### [SOURCE MATERIAL]
^^^^
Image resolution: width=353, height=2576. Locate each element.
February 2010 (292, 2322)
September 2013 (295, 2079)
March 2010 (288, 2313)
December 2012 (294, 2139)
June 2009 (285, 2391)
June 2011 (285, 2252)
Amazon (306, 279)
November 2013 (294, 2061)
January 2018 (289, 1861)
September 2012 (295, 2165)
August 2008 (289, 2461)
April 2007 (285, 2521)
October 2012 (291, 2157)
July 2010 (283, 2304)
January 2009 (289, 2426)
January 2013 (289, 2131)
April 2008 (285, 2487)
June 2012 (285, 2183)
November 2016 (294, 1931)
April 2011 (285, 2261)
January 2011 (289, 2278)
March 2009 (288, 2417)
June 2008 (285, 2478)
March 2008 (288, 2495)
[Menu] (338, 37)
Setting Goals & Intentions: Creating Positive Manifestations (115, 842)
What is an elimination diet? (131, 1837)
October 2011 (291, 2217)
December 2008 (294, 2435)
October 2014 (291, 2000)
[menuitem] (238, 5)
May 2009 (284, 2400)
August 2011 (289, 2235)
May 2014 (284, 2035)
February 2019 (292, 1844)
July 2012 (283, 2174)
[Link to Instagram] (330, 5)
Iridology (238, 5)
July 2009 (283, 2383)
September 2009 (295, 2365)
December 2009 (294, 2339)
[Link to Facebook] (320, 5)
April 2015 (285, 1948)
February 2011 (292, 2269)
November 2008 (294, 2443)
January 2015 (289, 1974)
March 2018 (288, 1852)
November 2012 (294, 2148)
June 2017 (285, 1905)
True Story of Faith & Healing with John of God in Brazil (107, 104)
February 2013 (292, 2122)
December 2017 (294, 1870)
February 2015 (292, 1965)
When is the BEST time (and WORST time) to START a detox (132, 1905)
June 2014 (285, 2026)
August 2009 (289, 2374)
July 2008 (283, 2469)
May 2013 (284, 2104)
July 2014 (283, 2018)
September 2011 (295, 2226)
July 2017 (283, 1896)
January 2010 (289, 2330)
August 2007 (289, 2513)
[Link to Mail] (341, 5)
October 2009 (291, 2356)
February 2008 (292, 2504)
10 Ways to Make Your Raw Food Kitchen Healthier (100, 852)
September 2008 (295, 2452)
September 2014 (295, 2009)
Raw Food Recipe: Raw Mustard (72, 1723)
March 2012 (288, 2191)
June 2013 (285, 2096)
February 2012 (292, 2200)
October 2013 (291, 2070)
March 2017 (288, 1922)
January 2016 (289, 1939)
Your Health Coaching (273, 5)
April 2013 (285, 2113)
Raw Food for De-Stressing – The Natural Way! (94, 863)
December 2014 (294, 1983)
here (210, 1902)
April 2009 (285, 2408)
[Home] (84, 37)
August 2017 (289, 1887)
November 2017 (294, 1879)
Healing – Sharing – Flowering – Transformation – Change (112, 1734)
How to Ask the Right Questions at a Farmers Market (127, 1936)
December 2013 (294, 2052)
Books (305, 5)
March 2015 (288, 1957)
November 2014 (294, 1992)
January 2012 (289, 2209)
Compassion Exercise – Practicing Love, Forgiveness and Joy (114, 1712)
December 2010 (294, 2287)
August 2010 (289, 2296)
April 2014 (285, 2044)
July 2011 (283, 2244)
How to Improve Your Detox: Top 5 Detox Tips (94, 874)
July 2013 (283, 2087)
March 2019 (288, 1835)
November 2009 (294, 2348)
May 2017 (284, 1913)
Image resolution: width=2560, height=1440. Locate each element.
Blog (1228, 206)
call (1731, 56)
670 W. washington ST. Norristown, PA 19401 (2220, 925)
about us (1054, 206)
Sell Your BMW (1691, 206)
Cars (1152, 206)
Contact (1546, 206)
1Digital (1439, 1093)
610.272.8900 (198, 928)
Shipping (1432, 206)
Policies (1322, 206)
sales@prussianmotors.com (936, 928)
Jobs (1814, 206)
^^^^
From the records above, copy only the lines starting with the line that holds "October 2014 (291, 2000)" and going on through the line that holds "February 2015 (292, 1965)", exactly as written.

October 2014 (291, 2000)
[menuitem] (238, 5)
May 2009 (284, 2400)
August 2011 (289, 2235)
May 2014 (284, 2035)
February 2019 (292, 1844)
July 2012 (283, 2174)
[Link to Instagram] (330, 5)
Iridology (238, 5)
July 2009 (283, 2383)
September 2009 (295, 2365)
December 2009 (294, 2339)
[Link to Facebook] (320, 5)
April 2015 (285, 1948)
February 2011 (292, 2269)
November 2008 (294, 2443)
January 2015 (289, 1974)
March 2018 (288, 1852)
November 2012 (294, 2148)
June 2017 (285, 1905)
True Story of Faith & Healing with John of God in Brazil (107, 104)
February 2013 (292, 2122)
December 2017 (294, 1870)
February 2015 (292, 1965)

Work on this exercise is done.